Transcribe each of the entries exactly.

(Beginning of Supplied material)

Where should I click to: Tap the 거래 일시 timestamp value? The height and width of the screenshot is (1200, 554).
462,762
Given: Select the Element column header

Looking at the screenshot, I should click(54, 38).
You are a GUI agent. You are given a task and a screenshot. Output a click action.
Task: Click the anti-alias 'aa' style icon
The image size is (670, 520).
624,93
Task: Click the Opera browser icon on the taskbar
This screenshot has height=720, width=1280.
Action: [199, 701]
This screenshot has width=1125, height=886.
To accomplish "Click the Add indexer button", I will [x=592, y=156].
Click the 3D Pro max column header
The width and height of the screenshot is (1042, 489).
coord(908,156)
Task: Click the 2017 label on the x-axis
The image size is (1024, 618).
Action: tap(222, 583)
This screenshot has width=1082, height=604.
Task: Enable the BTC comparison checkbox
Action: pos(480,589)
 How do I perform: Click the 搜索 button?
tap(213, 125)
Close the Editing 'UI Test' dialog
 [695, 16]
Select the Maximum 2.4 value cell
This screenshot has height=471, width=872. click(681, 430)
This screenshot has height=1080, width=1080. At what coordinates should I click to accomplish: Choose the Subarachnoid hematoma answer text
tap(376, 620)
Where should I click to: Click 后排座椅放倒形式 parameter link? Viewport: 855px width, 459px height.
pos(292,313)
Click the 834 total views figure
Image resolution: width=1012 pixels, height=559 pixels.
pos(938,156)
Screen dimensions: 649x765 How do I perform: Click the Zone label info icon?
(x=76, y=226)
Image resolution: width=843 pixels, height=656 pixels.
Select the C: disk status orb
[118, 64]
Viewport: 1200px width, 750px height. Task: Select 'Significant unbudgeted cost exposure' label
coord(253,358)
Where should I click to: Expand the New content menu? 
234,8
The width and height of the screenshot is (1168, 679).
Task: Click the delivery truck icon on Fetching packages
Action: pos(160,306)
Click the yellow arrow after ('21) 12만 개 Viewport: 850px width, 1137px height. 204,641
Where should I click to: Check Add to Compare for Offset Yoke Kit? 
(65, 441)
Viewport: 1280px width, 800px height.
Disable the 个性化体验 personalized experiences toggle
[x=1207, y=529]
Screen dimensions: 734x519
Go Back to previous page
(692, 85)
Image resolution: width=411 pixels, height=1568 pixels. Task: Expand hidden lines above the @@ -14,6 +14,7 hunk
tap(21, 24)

(End of Supplied material)

**Solution below**:
Where should I click to: Tap the 거래 일시 timestamp value? The height and width of the screenshot is (1200, 554).
462,762
Given: Select the Element column header

Looking at the screenshot, I should click(54, 38).
You are a GUI agent. You are given a task and a screenshot. Output a click action.
Task: Click the anti-alias 'aa' style icon
The image size is (670, 520).
624,93
Task: Click the Opera browser icon on the taskbar
This screenshot has height=720, width=1280.
Action: [199, 701]
This screenshot has width=1125, height=886.
To accomplish "Click the Add indexer button", I will [x=592, y=156].
Click the 3D Pro max column header
The width and height of the screenshot is (1042, 489).
coord(908,156)
Task: Click the 2017 label on the x-axis
The image size is (1024, 618).
Action: tap(222, 583)
This screenshot has width=1082, height=604.
Task: Enable the BTC comparison checkbox
Action: pos(480,589)
 How do I perform: Click the 搜索 button?
tap(213, 125)
Close the Editing 'UI Test' dialog
 [695, 16]
Select the Maximum 2.4 value cell
This screenshot has height=471, width=872. click(681, 430)
This screenshot has height=1080, width=1080. At what coordinates should I click to accomplish: Choose the Subarachnoid hematoma answer text
tap(376, 620)
Where should I click to: Click 后排座椅放倒形式 parameter link? Viewport: 855px width, 459px height.
pos(292,313)
Click the 834 total views figure
Image resolution: width=1012 pixels, height=559 pixels.
pos(938,156)
Screen dimensions: 649x765 How do I perform: Click the Zone label info icon?
(x=76, y=226)
Image resolution: width=843 pixels, height=656 pixels.
Select the C: disk status orb
[118, 64]
Viewport: 1200px width, 750px height. Task: Select 'Significant unbudgeted cost exposure' label
coord(253,358)
Where should I click to: Expand the New content menu? 
234,8
The width and height of the screenshot is (1168, 679).
Task: Click the delivery truck icon on Fetching packages
Action: pos(160,306)
Click the yellow arrow after ('21) 12만 개 Viewport: 850px width, 1137px height. 204,641
Where should I click to: Check Add to Compare for Offset Yoke Kit? 
(65, 441)
Viewport: 1280px width, 800px height.
Disable the 个性化体验 personalized experiences toggle
[x=1207, y=529]
Screen dimensions: 734x519
Go Back to previous page
(692, 85)
Image resolution: width=411 pixels, height=1568 pixels. Task: Expand hidden lines above the @@ -14,6 +14,7 hunk
tap(21, 24)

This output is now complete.